Although the data below holds other lines too, output only those from the line with "本會宗旨與核心任務 (160, 192)" up to and including the line with "Die Heimschule von Nickenich (72, 378)", exactly as they appear.

(Dataset entries)
++++++++++++++++++++
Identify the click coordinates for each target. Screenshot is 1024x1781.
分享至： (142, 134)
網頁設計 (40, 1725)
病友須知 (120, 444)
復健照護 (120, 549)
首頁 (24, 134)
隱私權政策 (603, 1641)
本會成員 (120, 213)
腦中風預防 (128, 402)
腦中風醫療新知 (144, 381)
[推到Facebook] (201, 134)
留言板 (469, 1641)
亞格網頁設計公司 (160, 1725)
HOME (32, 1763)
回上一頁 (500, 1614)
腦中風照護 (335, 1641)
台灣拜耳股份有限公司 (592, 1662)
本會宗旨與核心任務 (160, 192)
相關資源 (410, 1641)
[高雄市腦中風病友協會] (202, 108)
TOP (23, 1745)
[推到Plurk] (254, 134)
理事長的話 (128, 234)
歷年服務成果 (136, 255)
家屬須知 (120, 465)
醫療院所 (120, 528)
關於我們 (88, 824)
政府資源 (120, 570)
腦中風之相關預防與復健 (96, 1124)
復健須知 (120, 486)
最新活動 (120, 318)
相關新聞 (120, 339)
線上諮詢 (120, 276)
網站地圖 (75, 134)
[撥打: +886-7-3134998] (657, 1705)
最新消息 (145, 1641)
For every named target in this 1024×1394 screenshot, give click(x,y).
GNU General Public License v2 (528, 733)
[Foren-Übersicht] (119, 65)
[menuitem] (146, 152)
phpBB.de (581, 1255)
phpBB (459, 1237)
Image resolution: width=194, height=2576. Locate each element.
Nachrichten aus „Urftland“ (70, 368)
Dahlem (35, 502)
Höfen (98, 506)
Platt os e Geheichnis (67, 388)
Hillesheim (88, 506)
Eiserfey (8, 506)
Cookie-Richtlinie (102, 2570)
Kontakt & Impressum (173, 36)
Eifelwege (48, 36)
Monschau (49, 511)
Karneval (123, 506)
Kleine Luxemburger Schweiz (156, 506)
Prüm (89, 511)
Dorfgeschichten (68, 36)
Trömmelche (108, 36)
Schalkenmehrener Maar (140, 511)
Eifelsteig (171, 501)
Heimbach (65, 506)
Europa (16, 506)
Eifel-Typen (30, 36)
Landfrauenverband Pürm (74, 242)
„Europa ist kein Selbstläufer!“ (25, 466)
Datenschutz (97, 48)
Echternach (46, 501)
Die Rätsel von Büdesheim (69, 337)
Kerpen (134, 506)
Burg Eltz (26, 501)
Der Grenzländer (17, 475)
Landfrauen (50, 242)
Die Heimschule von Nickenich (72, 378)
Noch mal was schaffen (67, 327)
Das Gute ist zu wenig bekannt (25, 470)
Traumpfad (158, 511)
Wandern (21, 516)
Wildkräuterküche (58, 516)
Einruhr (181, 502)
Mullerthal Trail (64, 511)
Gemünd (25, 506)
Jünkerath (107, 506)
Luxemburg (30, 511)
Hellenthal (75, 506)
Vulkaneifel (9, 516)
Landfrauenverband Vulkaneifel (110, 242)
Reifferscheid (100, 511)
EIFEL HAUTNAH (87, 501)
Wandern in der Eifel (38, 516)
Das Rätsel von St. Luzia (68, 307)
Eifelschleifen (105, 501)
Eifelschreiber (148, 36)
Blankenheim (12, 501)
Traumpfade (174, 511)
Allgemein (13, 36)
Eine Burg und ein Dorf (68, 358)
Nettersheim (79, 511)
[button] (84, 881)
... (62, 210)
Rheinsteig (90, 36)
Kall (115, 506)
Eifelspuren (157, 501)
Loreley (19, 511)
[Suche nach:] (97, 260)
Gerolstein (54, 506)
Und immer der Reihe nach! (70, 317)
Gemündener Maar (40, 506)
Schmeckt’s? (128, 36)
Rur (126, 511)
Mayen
++++++++++++++++++++
--- Task solution ---
本會宗旨與核心任務 (160, 192)
相關資源 (410, 1641)
[高雄市腦中風病友協會] (202, 108)
TOP (23, 1745)
[推到Plurk] (254, 134)
理事長的話 (128, 234)
歷年服務成果 (136, 255)
家屬須知 (120, 465)
醫療院所 (120, 528)
關於我們 (88, 824)
政府資源 (120, 570)
腦中風之相關預防與復健 (96, 1124)
復健須知 (120, 486)
最新活動 (120, 318)
相關新聞 (120, 339)
線上諮詢 (120, 276)
網站地圖 (75, 134)
[撥打: +886-7-3134998] (657, 1705)
最新消息 (145, 1641)
For every named target in this 1024×1394 screenshot, give click(x,y).
GNU General Public License v2 (528, 733)
[Foren-Übersicht] (119, 65)
[menuitem] (146, 152)
phpBB.de (581, 1255)
phpBB (459, 1237)
Image resolution: width=194, height=2576. Locate each element.
Nachrichten aus „Urftland“ (70, 368)
Dahlem (35, 502)
Höfen (98, 506)
Platt os e Geheichnis (67, 388)
Hillesheim (88, 506)
Eiserfey (8, 506)
Cookie-Richtlinie (102, 2570)
Kontakt & Impressum (173, 36)
Eifelwege (48, 36)
Monschau (49, 511)
Karneval (123, 506)
Kleine Luxemburger Schweiz (156, 506)
Prüm (89, 511)
Dorfgeschichten (68, 36)
Trömmelche (108, 36)
Schalkenmehrener Maar (140, 511)
Eifelsteig (171, 501)
Heimbach (65, 506)
Europa (16, 506)
Eifel-Typen (30, 36)
Landfrauenverband Pürm (74, 242)
„Europa ist kein Selbstläufer!“ (25, 466)
Datenschutz (97, 48)
Echternach (46, 501)
Die Rätsel von Büdesheim (69, 337)
Kerpen (134, 506)
Burg Eltz (26, 501)
Der Grenzländer (17, 475)
Landfrauen (50, 242)
Die Heimschule von Nickenich (72, 378)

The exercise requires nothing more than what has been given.